Self-Trapped Excitons in 2D SnP2S6 Crystal with Intrinsic Structural Distortion

Exploring and utilizing novel materials with self-trapped excitons (STEs) is highly desired due to their unique physical properties and multiple optoelectronic applications. Here, a 2D SnP2S6 crystal is reported with obvious STEs emission caused by distorted [SnS6](8-) and [P2S6](4-) octahedral units and strong electron-phonon coupling.

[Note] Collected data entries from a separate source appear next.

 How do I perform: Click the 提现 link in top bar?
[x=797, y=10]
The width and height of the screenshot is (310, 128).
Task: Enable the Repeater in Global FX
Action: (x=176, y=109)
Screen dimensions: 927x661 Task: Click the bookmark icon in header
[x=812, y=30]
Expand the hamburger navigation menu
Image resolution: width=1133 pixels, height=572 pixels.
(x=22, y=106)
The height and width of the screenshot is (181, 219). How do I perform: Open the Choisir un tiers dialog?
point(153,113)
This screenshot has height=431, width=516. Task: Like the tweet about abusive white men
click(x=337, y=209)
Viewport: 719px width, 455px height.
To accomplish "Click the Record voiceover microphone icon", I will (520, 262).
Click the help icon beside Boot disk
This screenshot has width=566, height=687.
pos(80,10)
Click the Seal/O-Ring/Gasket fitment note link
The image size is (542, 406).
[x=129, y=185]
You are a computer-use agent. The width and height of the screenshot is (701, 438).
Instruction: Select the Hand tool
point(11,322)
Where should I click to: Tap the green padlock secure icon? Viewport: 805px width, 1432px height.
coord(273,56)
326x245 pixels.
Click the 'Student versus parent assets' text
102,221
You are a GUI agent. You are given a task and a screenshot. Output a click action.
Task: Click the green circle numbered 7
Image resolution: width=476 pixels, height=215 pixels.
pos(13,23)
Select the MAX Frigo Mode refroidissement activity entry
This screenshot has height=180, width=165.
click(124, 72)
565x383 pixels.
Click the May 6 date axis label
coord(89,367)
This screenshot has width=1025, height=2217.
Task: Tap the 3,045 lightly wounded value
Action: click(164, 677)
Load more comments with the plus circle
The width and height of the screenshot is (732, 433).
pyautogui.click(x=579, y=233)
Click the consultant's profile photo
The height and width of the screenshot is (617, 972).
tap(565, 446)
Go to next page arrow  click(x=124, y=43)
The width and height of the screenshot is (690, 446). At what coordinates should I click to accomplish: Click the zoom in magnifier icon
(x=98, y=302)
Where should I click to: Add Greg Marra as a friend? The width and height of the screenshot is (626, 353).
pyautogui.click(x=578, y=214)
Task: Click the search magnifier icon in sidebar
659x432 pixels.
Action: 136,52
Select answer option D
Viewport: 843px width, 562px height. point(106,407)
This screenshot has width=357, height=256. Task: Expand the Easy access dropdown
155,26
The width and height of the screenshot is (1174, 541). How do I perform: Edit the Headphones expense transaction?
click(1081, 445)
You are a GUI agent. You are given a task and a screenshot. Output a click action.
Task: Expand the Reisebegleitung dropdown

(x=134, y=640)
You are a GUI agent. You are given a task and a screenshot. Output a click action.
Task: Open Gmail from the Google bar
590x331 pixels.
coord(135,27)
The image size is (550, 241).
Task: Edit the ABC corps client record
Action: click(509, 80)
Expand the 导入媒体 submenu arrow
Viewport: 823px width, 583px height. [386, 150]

The STEs feature wide photoluminescence (PL) spectra range from 600 to 850 nm and a large Stokes redshift of approximate to 0.6 eV. Carrier dynamics measurements including temperature-dependent PL and transient absorption reveal a large Huang-Rhys factor of approximate to 18.3 and a self-trapping process of approximate to 10(1)-10(3) ps in the 2D SnP2S6 crystal. Such self-trapped states enable 2D SnP2S6 crystal a wide spectral response range and excellent photodetection performance. As a result, high responsivity (22.8 A W-1) and detectivity (3.98 x 10(10) Jones) are achieved under 365 nm light illumination. These results provide a deep insight into the photophysical process of STEs, which lays the foundation for developing novel STEs-based materials and optoelectronic devices.